The technologist who sold 2 million books in Hindi says language is India’s next skill
RNTU Chancellor Santosh Choubey argues that language skills are essential in India's job market, especially as AI transforms industries.
When a technologist who sold two million copies of a computer textbook in Hindi says that India’s next big skill is language, it demands attention. For Santosh Choubey, Chancellor of Rabindranath Tagore University (RNTU), Indian languages are no longer just cultural identity markers — they are career accelerators in a global economy transformed by AI.
“Everyone talks about IT skills,” he says, “but there is a thing called language skills. And careers are emerging where both go together.” It is a simple formula but a powerful one: skills + language.
The Employability Conversation Is Changing
Choubey has watched the Indian education system from both sides — as a social entrepreneur working with rural youth across various states, and as a pioneer of IT education through Hindi. His first book, Computer Ek Parichay (1986), helped launch computer awareness programmes in Hindi schools with support from state governments.
That experience shaped the way he sees future skills.
Germany and Japan, he argues, are offering jobs to engineers who understand local language + technical discipline. Within India, the fastest-growing markets are rural and semi-urban, where careers depend on local language proficiency — whether selling insurance, running Panchayat services, or building health networks.
“Ninety per cent of jobs in India are created in the unorganised sector,” he says. “Even engineers talk to artisans in local language. That bridge is essential.”
The old hierarchy — English for careers, Indian languages for culture — is collapsing.
AI Turns the Conversation Upside Down
Choubey’s argument for languages is not nostalgic. It is strategic.
AI, he says, will take over routine work.
It can write emails, draft reports, and process data. But it cannot take responsibility for decisions — and the quality of those decisions will depend on how widely a student understands the world.
“To prompt AI properly, you need a broad knowledge of the world,” he says. “You can’t be a one-dimensional person.”
In this view, language, literature and culture become competitive advantages — they give students the soft skills, imagination and context that machines cannot replicate. It is also why Vishwarang — the festival Choubey founded — places drama schools and robotics labs in the same academic ecosystem.
A New Kind of Classroom
Under the National Education Policy (NEP), universities now offer industry-embedded programmes: students learn inside factories and IT companies while earning theory credits from universities. This, he says, directly addresses India’s well-documented degree-employability gap.
But the deeper shift is happening inside classrooms.
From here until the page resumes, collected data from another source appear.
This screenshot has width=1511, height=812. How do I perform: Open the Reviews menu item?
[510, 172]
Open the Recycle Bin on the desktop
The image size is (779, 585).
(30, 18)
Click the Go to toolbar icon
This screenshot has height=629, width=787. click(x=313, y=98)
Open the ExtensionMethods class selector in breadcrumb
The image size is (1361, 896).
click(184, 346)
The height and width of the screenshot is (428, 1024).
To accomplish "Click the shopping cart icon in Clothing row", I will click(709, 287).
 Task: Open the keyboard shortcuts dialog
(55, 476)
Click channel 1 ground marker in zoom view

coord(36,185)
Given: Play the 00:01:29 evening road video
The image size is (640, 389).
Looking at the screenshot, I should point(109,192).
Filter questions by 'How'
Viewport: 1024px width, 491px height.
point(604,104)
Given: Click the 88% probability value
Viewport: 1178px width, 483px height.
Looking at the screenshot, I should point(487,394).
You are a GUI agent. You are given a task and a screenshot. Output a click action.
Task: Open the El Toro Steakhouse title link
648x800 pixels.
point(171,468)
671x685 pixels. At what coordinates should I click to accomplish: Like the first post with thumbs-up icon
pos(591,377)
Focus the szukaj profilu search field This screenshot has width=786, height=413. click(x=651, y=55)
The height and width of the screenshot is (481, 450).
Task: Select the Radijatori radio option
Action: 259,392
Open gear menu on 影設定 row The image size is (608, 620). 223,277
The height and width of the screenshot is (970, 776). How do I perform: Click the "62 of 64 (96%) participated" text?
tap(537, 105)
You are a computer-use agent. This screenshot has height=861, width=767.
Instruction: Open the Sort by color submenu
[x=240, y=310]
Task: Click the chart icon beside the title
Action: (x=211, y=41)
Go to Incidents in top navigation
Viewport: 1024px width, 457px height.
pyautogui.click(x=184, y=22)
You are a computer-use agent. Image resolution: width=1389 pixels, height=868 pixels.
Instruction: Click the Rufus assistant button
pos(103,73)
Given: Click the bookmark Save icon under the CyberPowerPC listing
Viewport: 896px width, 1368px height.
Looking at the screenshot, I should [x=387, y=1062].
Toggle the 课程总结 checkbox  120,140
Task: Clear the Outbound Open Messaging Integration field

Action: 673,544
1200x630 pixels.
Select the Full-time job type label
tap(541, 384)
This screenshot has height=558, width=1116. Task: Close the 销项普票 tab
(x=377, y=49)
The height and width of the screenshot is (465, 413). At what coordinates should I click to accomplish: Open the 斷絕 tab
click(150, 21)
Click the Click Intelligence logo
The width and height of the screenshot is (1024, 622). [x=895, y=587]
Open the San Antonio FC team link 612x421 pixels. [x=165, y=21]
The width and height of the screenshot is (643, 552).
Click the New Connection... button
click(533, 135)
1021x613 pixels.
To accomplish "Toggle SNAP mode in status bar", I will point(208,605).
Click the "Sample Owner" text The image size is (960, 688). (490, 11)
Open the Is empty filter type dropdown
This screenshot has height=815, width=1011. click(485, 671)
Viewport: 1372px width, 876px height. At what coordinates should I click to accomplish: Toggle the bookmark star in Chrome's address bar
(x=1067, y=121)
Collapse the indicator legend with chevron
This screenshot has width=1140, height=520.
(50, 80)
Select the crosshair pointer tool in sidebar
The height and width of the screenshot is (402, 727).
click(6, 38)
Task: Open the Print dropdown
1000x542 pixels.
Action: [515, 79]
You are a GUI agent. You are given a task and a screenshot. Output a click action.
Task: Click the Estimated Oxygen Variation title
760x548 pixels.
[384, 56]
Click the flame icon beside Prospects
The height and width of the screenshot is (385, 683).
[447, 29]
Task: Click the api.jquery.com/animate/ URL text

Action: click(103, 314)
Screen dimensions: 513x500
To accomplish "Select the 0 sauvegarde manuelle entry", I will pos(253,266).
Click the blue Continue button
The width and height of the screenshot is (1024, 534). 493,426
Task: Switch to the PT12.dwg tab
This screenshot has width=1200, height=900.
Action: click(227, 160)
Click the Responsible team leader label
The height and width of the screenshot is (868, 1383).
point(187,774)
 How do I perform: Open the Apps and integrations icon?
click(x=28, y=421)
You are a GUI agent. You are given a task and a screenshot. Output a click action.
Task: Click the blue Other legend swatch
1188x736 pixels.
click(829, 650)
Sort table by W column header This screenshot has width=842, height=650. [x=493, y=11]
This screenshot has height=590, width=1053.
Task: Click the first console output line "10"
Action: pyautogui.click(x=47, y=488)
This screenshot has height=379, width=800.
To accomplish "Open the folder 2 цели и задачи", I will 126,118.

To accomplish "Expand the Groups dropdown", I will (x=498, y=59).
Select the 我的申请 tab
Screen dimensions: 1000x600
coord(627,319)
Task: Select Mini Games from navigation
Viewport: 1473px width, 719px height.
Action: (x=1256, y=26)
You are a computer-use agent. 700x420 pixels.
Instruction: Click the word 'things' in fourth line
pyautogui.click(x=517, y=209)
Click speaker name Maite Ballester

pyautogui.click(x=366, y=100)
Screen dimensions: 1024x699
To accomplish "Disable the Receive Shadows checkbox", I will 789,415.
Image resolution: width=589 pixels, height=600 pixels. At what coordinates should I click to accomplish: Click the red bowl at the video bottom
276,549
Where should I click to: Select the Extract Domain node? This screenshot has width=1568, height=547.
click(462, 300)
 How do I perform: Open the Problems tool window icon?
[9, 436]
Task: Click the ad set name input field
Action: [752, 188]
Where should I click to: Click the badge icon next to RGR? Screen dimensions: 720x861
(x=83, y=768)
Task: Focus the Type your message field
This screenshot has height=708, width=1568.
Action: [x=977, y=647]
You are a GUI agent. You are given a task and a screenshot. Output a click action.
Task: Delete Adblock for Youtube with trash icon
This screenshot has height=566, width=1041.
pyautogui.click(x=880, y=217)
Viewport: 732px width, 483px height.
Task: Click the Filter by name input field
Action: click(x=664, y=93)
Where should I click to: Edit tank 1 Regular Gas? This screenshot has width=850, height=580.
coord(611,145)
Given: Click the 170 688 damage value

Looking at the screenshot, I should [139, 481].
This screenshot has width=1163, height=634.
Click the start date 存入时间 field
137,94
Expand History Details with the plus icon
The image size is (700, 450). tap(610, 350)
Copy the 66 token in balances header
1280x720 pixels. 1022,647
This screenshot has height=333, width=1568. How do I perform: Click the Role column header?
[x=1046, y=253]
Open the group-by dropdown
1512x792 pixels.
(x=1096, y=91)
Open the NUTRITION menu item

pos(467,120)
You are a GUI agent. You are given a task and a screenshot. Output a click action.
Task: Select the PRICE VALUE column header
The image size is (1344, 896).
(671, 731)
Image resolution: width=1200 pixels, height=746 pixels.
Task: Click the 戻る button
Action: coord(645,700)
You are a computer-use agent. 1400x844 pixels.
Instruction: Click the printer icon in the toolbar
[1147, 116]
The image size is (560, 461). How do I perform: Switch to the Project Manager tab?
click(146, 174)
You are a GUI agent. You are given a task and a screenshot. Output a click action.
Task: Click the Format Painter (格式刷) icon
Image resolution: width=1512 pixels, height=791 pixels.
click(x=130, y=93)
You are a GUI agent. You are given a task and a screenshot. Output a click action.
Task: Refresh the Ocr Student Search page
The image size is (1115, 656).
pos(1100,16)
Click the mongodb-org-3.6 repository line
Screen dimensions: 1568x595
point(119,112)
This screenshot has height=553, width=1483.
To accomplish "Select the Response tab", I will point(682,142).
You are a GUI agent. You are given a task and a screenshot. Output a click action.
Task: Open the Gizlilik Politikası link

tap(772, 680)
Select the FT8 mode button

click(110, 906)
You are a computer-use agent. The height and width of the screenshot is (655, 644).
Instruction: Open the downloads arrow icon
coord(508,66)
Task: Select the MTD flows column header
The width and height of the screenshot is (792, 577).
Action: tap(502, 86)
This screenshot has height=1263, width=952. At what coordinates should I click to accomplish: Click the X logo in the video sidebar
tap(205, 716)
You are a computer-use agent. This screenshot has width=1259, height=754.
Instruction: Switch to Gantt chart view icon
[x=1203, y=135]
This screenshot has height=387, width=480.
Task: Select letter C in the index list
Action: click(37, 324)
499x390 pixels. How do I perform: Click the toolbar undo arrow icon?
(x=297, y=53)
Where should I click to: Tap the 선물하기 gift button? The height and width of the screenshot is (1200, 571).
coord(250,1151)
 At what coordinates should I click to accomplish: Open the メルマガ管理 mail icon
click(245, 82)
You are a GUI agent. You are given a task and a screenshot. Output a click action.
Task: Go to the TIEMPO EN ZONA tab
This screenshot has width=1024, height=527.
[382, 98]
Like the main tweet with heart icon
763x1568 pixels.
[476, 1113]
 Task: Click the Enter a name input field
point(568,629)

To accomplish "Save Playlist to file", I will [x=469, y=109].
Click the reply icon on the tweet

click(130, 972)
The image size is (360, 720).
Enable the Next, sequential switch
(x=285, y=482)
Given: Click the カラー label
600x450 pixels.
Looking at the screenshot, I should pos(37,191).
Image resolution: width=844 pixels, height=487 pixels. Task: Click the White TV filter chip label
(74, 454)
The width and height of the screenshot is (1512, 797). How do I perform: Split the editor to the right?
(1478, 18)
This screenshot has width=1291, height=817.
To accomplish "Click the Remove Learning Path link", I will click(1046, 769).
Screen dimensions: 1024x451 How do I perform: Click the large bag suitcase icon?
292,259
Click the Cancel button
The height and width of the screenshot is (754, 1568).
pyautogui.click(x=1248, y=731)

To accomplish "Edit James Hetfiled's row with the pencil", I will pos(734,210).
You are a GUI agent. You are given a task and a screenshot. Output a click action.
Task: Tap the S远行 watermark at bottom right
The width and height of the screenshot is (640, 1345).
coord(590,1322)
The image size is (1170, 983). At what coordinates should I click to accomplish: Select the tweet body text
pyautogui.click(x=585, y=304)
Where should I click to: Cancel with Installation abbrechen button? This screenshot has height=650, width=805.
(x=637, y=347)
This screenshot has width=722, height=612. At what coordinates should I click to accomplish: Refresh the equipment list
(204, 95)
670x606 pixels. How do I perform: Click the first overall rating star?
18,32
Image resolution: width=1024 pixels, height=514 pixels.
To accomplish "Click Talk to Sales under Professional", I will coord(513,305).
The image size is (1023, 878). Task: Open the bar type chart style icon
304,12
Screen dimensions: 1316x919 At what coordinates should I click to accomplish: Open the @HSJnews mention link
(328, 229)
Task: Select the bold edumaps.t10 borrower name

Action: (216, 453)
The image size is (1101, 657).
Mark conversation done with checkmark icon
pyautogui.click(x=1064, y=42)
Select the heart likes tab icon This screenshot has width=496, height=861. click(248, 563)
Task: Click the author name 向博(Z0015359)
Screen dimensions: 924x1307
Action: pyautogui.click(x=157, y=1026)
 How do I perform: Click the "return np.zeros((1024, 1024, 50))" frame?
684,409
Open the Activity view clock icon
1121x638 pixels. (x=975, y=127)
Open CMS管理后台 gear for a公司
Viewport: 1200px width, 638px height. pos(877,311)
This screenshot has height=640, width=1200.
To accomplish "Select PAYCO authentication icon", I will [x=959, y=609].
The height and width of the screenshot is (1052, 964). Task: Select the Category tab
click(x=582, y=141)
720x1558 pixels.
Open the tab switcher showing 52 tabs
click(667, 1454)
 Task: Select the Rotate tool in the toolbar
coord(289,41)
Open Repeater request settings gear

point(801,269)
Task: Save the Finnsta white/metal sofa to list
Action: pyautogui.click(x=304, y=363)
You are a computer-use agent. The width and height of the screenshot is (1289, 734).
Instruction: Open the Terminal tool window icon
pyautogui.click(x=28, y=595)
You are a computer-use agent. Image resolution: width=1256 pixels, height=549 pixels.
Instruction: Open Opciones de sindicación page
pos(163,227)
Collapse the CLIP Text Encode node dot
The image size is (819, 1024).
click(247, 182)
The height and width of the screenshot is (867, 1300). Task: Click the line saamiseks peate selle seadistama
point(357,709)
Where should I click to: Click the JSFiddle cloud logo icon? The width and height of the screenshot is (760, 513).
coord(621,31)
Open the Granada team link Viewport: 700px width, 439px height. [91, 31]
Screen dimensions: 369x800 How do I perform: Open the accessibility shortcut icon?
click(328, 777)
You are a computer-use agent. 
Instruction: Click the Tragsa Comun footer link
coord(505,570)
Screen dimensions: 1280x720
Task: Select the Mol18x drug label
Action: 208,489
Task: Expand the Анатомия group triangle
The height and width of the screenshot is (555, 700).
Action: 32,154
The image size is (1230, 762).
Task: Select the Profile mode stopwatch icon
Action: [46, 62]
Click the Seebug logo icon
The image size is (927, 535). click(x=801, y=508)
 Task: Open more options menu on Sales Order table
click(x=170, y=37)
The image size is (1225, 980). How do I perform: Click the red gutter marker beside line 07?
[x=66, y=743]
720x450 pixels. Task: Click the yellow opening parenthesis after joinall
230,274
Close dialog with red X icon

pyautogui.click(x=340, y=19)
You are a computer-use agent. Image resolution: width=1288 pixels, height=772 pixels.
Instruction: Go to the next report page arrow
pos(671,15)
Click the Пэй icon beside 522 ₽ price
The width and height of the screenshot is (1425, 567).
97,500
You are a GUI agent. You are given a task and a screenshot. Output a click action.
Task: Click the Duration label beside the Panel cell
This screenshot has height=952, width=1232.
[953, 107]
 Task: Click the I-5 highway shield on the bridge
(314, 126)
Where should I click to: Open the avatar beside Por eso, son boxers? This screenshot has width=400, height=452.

“Teaching methodology is undergoing a revolution,” he says. The traditional lecture is being replaced by flipped classrooms — students learn from AI tools, digital content and videos, while teachers become facilitators. Many universities still lack infrastructure, but the direction is clear: self-learning supported by technology.
The NEP also embeds Indian Knowledge Systems, Sanskrit, drama, music and languages into engineering and science degrees. RNTU has created seven Centres of Knowledge — from diaspora studies to theatre — where students earn academic credits for cultural disciplines.
For Choubey, this is not dilution. It is future-readiness.
Beyond Prestige: A Personal Choice
The argument is rooted in biography.
Choubey was selected for the Civil Services twice but never joined. At 25, he walked away from what most Indian middle-class families see as the ultimate career.
“I wanted freedom,” he says. “A calling that gives you Anand — inner satisfaction. If you do something you love, money will come to you.”
Instead, he built IT centres, promoted science literacy in Hindi, then founded universities and an international literature festival. The path was unlikely — but it gives him confidence to argue that the future of careers will not be decided by prestige or language elitism.
The Next Leap
His message to students at Vishwarang is concise: follow curiosity, not stereotypes.
“Do something of your own calling,” he says. “Money is attracted to a good idea. Don’t choose what the world tells you. Choose what gives you happiness.”
In a decade where AI threatens to flatten human creativity into algorithmic output, Choubey’s ideas reverse the logic: technology makes languages more valuable. The jobs of the future will need engineers who can negotiate with local communities, prompt AI systems with world knowledge, and think across disciplines — from Kautilya to coding.
The world may be writing its future in code.
But in India, it will still be spoken in many languages.